[Opening Dataset excerpts section]

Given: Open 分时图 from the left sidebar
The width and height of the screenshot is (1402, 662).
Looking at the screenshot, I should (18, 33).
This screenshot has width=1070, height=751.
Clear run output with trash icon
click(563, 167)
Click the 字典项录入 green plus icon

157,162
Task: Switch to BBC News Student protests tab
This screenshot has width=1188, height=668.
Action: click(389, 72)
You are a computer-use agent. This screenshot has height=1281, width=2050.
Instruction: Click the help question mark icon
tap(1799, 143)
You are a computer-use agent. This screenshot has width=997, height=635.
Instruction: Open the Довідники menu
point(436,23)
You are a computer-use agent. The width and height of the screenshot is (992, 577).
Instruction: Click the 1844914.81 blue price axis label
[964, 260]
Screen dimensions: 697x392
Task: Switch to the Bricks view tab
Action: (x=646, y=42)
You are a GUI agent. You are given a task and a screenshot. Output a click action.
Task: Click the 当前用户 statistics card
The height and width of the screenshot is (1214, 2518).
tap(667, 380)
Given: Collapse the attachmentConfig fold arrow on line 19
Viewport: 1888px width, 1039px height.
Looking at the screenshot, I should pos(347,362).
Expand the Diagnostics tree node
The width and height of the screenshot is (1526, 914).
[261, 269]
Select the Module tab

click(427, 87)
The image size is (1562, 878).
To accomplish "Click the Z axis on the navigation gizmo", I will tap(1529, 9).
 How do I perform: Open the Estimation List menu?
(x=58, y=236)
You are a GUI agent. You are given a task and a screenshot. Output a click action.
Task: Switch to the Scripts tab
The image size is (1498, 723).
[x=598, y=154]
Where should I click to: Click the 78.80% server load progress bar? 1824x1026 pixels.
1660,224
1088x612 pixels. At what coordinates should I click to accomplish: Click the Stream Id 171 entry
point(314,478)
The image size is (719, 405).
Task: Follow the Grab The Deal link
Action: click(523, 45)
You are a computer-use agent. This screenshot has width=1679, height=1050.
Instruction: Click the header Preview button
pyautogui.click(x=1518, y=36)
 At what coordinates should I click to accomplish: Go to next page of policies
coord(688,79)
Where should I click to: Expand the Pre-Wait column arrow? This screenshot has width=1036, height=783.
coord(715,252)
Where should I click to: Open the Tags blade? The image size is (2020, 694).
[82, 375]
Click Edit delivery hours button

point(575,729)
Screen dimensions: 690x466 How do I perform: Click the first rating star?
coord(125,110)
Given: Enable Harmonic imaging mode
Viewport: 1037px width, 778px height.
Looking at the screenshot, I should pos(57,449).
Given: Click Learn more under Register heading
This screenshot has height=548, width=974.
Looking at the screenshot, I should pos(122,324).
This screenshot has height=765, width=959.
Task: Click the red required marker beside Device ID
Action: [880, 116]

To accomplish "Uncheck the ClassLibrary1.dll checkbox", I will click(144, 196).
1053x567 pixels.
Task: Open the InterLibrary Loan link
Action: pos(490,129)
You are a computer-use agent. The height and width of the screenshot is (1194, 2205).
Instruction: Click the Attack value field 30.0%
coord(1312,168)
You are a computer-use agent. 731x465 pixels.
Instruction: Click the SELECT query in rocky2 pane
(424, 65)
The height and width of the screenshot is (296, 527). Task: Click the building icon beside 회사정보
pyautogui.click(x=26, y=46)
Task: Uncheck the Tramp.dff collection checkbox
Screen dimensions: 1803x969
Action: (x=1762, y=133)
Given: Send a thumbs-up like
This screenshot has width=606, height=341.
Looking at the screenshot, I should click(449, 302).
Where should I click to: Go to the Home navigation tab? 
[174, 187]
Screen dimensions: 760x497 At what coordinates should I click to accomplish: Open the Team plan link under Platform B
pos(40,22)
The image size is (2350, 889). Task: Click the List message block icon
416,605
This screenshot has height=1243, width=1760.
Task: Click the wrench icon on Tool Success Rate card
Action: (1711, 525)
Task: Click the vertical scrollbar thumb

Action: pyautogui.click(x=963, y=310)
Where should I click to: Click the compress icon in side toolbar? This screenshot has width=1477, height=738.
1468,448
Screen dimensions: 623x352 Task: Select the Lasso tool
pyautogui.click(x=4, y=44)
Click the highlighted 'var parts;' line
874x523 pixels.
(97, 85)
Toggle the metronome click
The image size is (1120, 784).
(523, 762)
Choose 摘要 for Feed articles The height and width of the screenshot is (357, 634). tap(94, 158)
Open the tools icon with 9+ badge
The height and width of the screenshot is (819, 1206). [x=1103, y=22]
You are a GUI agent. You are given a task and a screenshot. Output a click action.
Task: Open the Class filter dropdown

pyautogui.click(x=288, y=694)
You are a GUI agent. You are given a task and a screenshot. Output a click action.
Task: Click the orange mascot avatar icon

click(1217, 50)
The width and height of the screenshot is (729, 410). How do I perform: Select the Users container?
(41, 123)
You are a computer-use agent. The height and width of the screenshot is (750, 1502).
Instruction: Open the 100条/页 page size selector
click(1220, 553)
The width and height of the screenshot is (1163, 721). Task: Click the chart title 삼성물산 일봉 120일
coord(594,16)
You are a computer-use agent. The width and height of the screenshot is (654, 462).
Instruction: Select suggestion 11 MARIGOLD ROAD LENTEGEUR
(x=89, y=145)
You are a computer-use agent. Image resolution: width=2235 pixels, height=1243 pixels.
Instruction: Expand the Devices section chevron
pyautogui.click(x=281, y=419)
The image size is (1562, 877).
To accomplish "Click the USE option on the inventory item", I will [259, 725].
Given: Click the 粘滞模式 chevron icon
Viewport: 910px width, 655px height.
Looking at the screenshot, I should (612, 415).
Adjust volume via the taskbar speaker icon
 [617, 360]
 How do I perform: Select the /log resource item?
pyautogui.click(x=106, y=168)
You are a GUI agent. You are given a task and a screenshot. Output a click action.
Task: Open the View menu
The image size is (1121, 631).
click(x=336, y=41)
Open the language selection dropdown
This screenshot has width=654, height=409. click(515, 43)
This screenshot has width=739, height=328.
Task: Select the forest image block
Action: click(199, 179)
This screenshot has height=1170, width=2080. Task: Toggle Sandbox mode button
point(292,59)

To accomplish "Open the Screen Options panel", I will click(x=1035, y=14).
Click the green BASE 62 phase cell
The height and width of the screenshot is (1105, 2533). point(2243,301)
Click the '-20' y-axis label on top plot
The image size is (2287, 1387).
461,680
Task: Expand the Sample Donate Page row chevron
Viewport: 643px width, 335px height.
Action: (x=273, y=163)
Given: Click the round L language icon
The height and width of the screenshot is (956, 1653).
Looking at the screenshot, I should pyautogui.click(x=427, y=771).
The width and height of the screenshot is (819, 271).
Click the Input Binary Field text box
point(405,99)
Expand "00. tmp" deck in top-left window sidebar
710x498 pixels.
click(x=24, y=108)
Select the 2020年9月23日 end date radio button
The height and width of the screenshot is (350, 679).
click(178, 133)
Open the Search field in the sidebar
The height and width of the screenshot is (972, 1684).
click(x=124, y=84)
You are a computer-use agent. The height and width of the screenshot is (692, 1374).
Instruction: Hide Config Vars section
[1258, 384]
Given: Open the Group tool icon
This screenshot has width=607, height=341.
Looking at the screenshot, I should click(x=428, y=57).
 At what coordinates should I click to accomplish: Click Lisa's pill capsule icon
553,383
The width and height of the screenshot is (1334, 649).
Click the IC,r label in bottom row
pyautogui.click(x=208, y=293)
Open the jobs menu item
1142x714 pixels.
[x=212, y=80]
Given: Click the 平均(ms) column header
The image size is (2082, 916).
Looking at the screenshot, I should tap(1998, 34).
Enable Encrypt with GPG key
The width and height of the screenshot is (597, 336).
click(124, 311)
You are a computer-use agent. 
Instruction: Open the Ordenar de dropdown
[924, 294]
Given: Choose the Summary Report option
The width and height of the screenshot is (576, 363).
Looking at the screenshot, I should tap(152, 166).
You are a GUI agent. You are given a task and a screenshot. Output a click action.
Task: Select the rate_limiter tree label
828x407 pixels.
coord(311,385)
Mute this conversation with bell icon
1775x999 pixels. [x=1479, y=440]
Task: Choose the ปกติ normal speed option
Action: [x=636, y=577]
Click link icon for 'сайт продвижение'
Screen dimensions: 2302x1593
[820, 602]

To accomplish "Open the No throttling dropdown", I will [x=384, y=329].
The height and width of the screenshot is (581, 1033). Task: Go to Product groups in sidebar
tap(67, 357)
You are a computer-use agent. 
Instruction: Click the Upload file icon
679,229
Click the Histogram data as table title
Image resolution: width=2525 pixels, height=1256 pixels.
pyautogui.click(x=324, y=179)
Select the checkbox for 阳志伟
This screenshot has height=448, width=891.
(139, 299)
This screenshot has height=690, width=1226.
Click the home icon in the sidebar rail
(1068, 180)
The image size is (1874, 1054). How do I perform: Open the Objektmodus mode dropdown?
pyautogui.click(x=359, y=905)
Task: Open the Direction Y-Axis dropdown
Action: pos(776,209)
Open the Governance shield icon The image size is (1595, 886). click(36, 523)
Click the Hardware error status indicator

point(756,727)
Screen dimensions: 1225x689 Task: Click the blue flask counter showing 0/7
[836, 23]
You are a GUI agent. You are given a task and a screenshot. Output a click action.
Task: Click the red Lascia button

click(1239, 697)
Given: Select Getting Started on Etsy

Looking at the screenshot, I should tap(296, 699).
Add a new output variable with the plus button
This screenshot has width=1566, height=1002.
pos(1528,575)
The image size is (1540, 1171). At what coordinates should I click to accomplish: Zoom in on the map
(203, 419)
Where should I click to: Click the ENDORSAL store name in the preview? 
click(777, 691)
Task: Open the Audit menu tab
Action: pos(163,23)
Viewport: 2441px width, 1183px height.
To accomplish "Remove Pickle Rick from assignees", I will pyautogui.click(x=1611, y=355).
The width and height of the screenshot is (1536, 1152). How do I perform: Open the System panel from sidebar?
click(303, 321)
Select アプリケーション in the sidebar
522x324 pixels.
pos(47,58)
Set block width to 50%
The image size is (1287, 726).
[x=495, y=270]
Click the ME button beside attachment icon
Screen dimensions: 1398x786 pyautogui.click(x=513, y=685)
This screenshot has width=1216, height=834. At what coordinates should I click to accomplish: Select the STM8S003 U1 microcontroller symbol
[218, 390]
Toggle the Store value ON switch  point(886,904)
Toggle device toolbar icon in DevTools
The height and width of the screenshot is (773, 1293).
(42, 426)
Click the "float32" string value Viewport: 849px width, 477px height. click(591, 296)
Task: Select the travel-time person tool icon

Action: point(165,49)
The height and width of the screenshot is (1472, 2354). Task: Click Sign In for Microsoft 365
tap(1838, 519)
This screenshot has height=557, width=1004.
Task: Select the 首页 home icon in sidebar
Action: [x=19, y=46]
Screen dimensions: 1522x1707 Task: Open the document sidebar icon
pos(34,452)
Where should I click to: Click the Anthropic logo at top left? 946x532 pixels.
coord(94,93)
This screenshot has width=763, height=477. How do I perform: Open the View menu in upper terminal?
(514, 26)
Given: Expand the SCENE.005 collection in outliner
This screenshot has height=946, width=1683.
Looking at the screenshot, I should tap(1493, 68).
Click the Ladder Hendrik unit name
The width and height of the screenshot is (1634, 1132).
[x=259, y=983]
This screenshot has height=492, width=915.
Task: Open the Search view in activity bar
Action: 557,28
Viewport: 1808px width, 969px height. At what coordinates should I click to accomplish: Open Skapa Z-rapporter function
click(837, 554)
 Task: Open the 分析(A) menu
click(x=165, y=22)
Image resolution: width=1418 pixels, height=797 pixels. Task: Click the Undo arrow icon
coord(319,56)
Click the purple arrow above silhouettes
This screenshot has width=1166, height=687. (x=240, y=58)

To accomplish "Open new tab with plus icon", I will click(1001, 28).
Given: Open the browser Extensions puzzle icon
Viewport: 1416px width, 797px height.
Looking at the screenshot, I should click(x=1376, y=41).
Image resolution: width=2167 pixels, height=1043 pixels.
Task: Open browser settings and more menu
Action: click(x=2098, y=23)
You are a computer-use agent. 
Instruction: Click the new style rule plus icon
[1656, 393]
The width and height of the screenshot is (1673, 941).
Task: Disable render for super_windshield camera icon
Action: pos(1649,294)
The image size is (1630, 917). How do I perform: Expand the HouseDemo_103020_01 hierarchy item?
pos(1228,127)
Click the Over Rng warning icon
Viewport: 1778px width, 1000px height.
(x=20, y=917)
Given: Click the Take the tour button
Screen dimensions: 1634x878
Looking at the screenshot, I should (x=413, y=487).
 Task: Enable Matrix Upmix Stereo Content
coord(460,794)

[Closing Dataset excerpts section]

## What is expected
Search the entries above for "collection". Return every line that has it.

## Worked solution
Task: Uncheck the Tramp.dff collection checkbox
Given: Expand the SCENE.005 collection in outliner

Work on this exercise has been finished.